Figure 4 An example of an RDF triple.
Ordered data is the type of data where attributes have relationships that involve time or
space [TSK19]. An example of this data type is time-series data, where measurements are
collected over a certain period of time. The attributes will have temporal relationships
in this example.
4 Theory
4.1.1 Data Quality
In contrast to statistics, where experiments or surveys are carried out in order to achieve a pre-specified level of data quality, data mining is often applied to data where the data was not collected for the purpose of data mining. Subsequently, data quality problems arise because of the nature of the raw data, and in order to deal with problems that arise it is necessary to detect and correct these problems, this process is often denoted data cleaning [TSK19]. By investigating how the data was generated one can learn more about the data quality. Humans, measuring devices or a data collection process can be generators of data. In either of these, there is always a risk of errors, such as human errors, limitations of measuring devices or flaws in the data collection process [TSK19].
Missing values is a common problem and takes place when a data object is missing one or more attributes. There are a number of ways to deal with this issue. The first being to eliminate data objects or attributes, the second is to estimate missing values and the third is to ignore the missing value during analysis. Depending on the situation, one of these strategies can be applied [TSK19].
Duplicate data is when a dataset contains data objects that are duplicates or almost duplicates. Deduplication the process that involves solving this issue. In deduplication it is important two keep two aspects in mind. [TSK19]. The first being the even if two data objects represents a single objects, there might still be attributes that are different in the data objects. The second aspect is that the data objects are not duplicates, just very similar [TSK19].
The application perspective of the data quality is another view point that is important.
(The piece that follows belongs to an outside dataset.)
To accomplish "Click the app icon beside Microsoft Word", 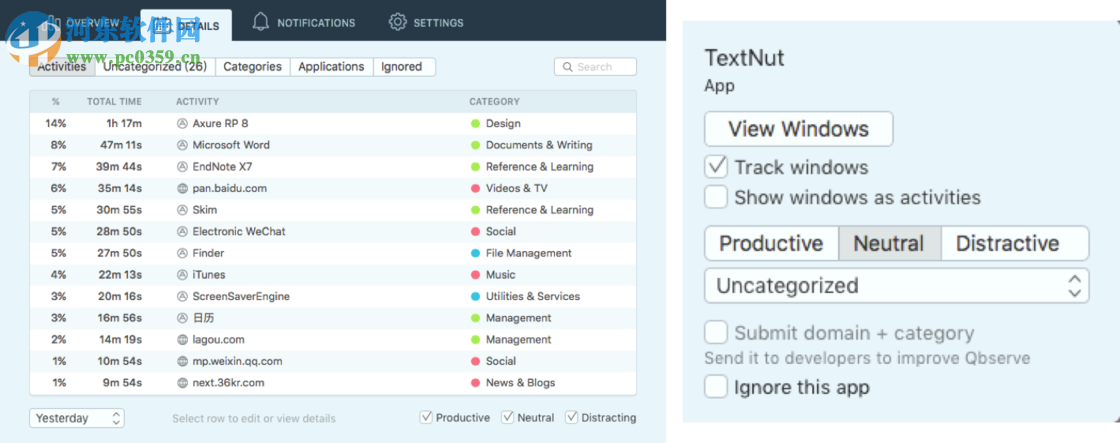I will tap(182, 145).
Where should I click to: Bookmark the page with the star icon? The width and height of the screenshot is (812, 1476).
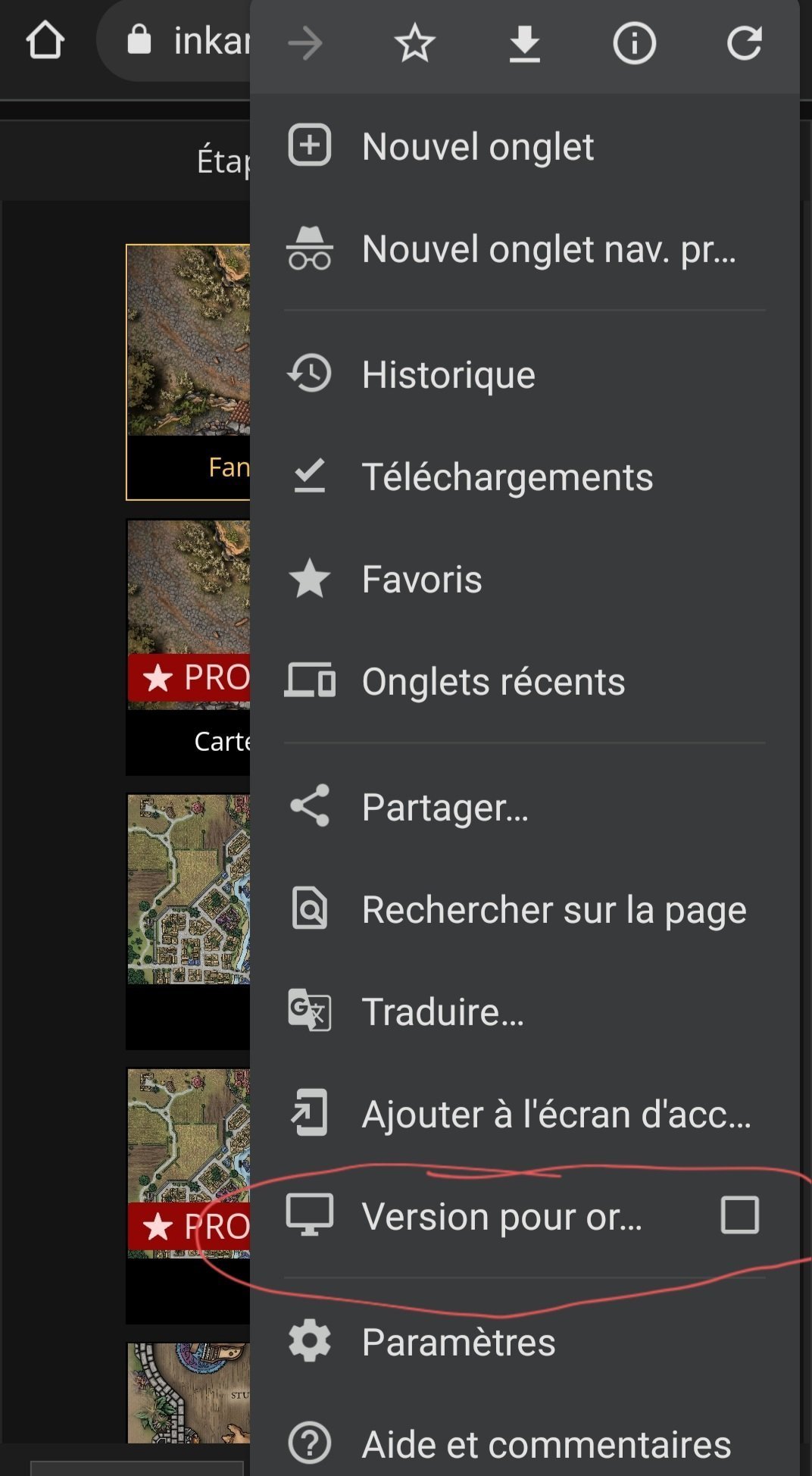(414, 43)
That is, given a specific use-case, how relevant or suitable is the data? And the answer to
that question determines the quality of the data for that application [TSK19]. Relevance
and knowledge are two aspects to consider when looking at the data from the application
perspective. Relevance is concerned with if the available data contains the information
that is necessary for the application. Not only are the attributes important, but also
making sure that the data objects are relevant. Sampling bias happens when the data
objects in the dataset does not reflect the actual occurrence in the population. For
example, this can be the case when making a survey and the survey data only describe
those who answered the survey [TSK19]. Since the data analysis only reflects the survey
data, is might not be able to be generalized to a wider population. Knowledge about
the data, on the other hand, are knowledge that helps to describe different aspects of
the data. This can be in the form of documentation. Precision of the data, the scale of
measurement and the origin of data are also important characteristics that can benefit
from documented knowledge.
4 Theory
4.1.2 Data Preprocessing
Data preprocessing is a fundamental step in making the data ready for data mining.
Some various techniques can be applied in this process, but they all fall into two cat- egories: the first one being selecting data objects and attributes for the analysis while the second on is creating/changing the attributes [TSK19].
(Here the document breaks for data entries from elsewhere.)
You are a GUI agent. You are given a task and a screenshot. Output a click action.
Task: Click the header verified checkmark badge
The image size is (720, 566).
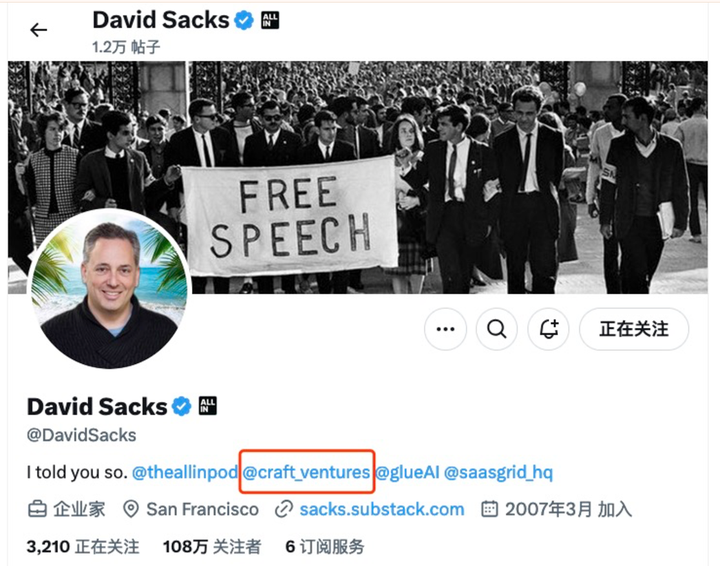pyautogui.click(x=244, y=21)
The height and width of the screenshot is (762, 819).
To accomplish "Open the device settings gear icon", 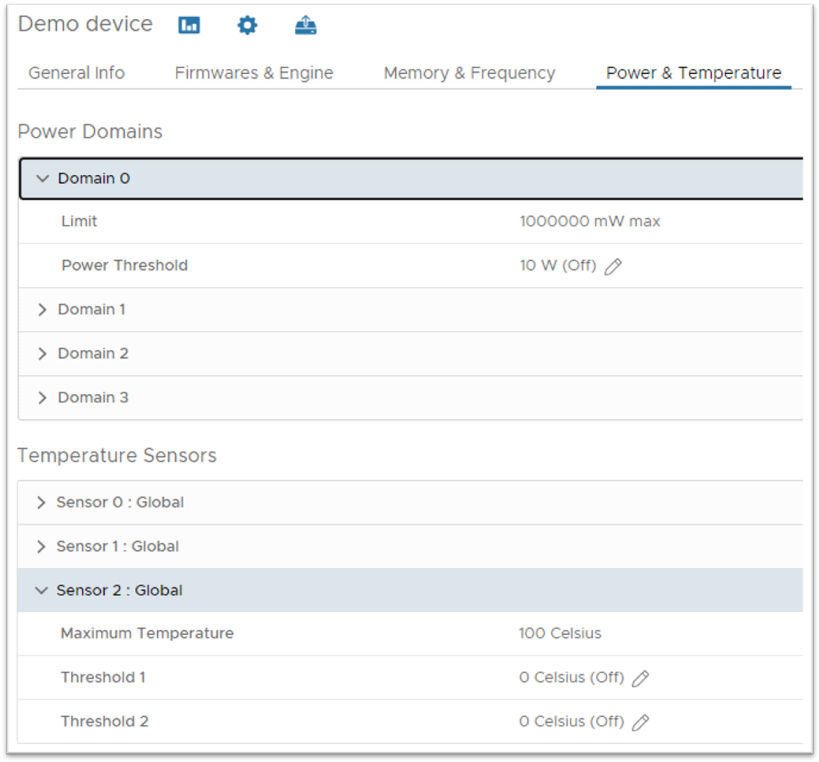I will coord(247,26).
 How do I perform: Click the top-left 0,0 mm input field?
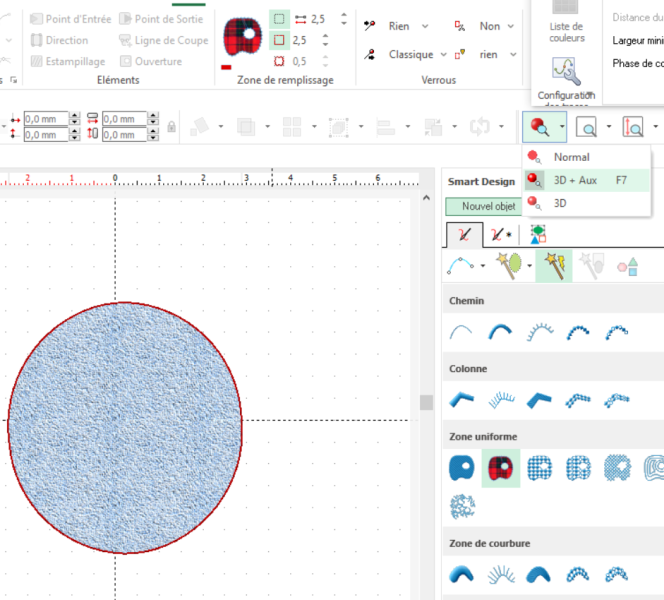46,119
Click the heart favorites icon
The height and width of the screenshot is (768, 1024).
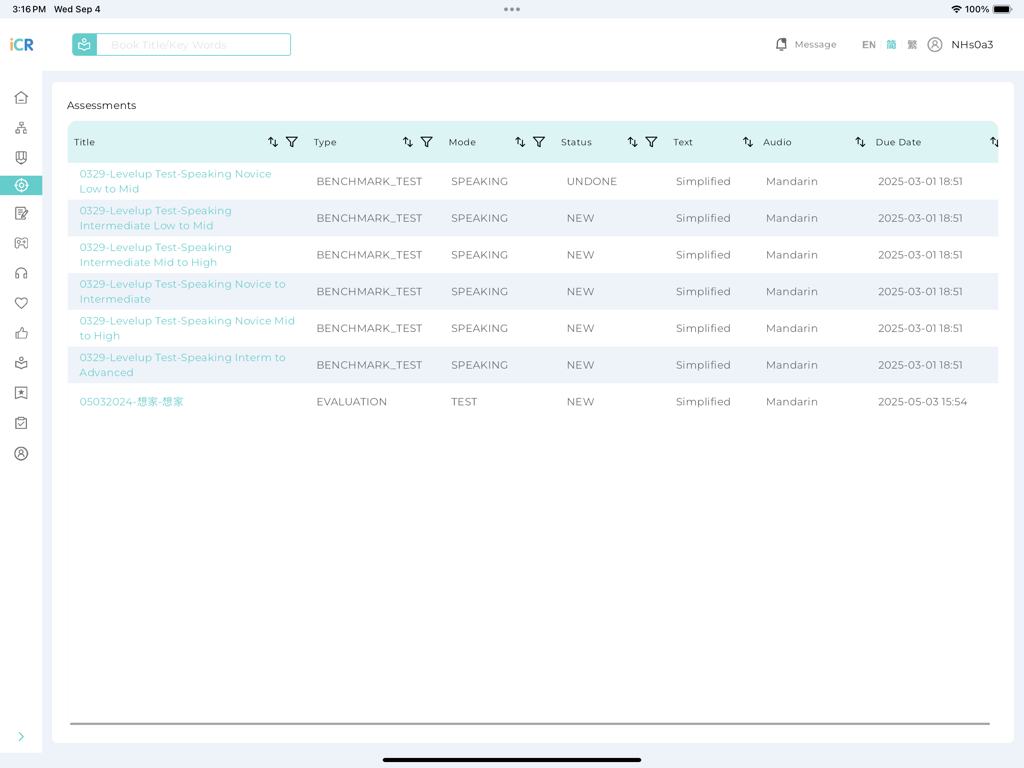click(20, 303)

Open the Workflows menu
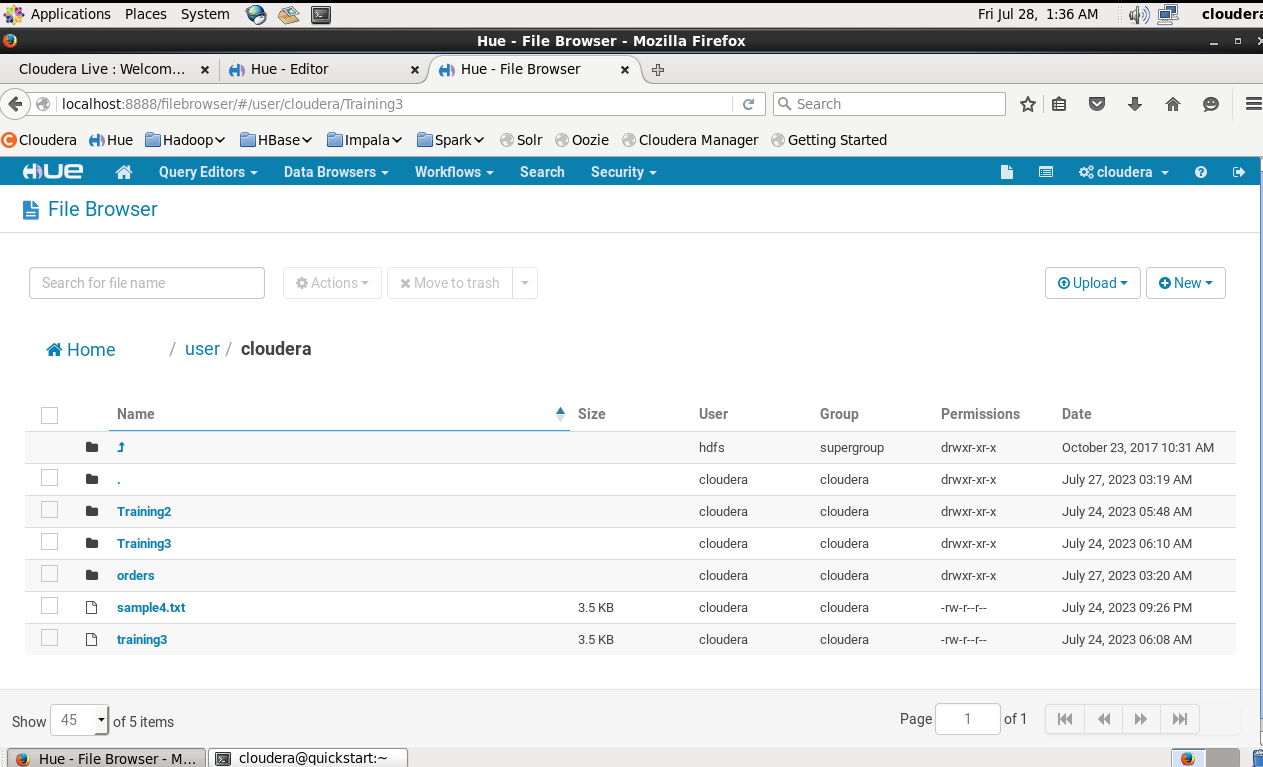453,172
Aggregation is a technique in which two or more data objects are combined. There are many ways to combine data objects, what it boils down to is how to handle the attributes when combining the data objects. What can be lost in aggregation is the detail of the attribute of the original data object, and therefore a sense of what abstraction level that is appropriate is something that needs to be considered. Another important motivation is that by aggregating data objects, the result is a smaller dataset which can be of interest for memory and processing reasons [TSK19].
Dimensonality reduction is a technique for handling data objects which potentially have a large number of attributes. As an example, take a text document as the data object, and the occurrence of a word in that text document as an attribute. In this example, the number of attributes will be the same size as the vocabulary of the text document, which in some cases can be in the size of thousands. The curse of dimensionality is a term that refers to the issues that are related to a high number of attributes in data.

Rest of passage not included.